We need to create a utility method to return a set of tokens of interest from wikitext. These tokens will be the datasources for computing credibility signals' values.
This is the complete [[ https://github.com/halfak/deltas/blob/03f64e9c26c6480e458e2defd515a31d846ff667/deltas/tokenizers/lexicon.py#L127 | set of tokens ]]. However, at this point, our credibility signals are all related to [[ https://github.com/halfak/deltas/blob/03f64e9c26c6480e458e2defd515a31d846ff667/deltas/tokenizers/lexicon.py#L143 | word token ]]. So, we will only return word tokens from this utility at this point.
Details:
**[1]** The [[ https://github.com/halfak/deltas/blob/03f64e9c26c6480e458e2defd515a31d846ff667/deltas/tokenizers/lexicon.py#L80 | definition ]] of a word token includes any number of characters of english/arabic/devanagari/bengali charaters with aportrophes, some symbols and punctuation.
**[2] **Chinese, korean and japanese characters are not included in word tokens in the current revscoring. (Please refer to [[ https://github.com/halfak/deltas/blob/03f64e9c26c6480e458e2defd515a31d846ff667/deltas/tokenizers/lexicon.py#L63 | this ]]). We will do the same for now - not include //cjk// words in word tokens. We will discuss this later and enhance.

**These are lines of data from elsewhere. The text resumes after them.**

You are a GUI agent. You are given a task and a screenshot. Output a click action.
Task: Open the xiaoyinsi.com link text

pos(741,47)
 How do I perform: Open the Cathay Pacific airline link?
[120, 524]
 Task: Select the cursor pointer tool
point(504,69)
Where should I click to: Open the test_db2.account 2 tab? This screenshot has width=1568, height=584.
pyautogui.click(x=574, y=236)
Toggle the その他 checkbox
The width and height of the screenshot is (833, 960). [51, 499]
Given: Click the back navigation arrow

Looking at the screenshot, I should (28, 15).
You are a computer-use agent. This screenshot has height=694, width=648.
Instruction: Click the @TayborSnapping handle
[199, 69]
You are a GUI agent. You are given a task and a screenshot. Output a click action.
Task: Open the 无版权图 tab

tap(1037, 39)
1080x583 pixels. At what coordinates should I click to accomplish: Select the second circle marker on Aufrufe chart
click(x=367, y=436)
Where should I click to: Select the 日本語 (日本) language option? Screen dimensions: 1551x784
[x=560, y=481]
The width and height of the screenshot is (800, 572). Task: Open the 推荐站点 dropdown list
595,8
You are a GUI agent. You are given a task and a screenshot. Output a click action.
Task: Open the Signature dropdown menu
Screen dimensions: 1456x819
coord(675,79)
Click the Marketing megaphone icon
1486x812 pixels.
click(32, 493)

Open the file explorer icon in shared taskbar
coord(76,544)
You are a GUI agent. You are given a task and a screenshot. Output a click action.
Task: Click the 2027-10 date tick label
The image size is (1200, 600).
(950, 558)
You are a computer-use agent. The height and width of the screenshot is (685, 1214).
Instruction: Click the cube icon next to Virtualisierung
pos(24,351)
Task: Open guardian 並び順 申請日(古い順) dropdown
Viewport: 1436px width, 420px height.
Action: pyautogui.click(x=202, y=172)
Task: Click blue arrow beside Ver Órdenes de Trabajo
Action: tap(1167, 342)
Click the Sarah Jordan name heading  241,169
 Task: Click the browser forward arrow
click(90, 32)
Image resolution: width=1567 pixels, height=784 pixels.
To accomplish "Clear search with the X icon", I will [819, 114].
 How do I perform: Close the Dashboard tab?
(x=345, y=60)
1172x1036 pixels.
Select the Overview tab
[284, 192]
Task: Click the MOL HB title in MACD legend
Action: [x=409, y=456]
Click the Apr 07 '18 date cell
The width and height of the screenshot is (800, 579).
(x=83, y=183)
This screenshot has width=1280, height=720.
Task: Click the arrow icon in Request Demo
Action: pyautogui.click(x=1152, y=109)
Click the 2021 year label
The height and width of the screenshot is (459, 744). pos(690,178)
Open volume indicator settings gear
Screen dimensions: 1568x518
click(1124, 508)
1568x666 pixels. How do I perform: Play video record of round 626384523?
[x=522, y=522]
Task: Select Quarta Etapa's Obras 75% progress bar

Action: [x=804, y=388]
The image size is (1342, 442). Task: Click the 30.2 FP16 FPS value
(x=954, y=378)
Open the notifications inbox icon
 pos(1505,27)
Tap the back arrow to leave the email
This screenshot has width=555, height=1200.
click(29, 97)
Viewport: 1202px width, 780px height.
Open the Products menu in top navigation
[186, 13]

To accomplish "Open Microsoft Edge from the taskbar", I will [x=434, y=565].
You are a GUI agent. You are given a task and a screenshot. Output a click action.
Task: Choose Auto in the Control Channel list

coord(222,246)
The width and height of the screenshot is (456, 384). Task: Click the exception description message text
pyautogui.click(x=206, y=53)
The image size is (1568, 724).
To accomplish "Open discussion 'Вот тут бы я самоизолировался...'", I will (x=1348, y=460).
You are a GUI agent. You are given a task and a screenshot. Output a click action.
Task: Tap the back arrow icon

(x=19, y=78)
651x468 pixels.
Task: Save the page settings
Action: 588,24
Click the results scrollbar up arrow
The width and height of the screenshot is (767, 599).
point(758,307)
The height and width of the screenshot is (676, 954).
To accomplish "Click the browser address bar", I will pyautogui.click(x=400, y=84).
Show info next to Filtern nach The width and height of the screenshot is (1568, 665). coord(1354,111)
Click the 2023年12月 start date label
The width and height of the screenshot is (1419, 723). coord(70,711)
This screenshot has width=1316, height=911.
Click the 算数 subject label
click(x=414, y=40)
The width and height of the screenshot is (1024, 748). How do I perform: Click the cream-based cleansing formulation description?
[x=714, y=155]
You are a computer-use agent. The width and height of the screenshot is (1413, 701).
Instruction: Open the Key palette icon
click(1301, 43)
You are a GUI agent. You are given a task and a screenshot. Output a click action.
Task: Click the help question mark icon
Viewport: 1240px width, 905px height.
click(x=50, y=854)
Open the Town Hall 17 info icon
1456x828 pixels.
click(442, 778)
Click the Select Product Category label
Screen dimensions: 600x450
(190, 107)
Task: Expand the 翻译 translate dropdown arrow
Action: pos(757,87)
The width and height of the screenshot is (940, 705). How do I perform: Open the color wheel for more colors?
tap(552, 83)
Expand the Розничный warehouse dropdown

**[3]** The following are valid word tokens. We include word tokens by stripping off the preceding and trailing punctuations/symbols. Here are some examples:
| Raw text | Returned word token |
| 2nd | 2nd |
| m80. | m80 |
| we'll | we'll |
| follows: | follows |
| REST | REST |
| total- | total |
| "Oh" | Oh |
Please refer to some more examples [[ https://github.com/wikimedia/revscoring/blob/275302c7b103513b51cf63b89e81ea051fba4786/tests/features/wikitext/tests/test_tokenized.py#L27 | here ]]
**[4]** This utility will live under **structured-data/packages**
**[5] **We will receive wikitext as argument and return a dictionary of //token//: //list of values// as follows. This will allow us to extend the token dictionary with other tokens, as needed in future.
tokenize(wikitext) -> {"word" : [ "That's", "that", "n95", "3rd", "follows", "Latin"]}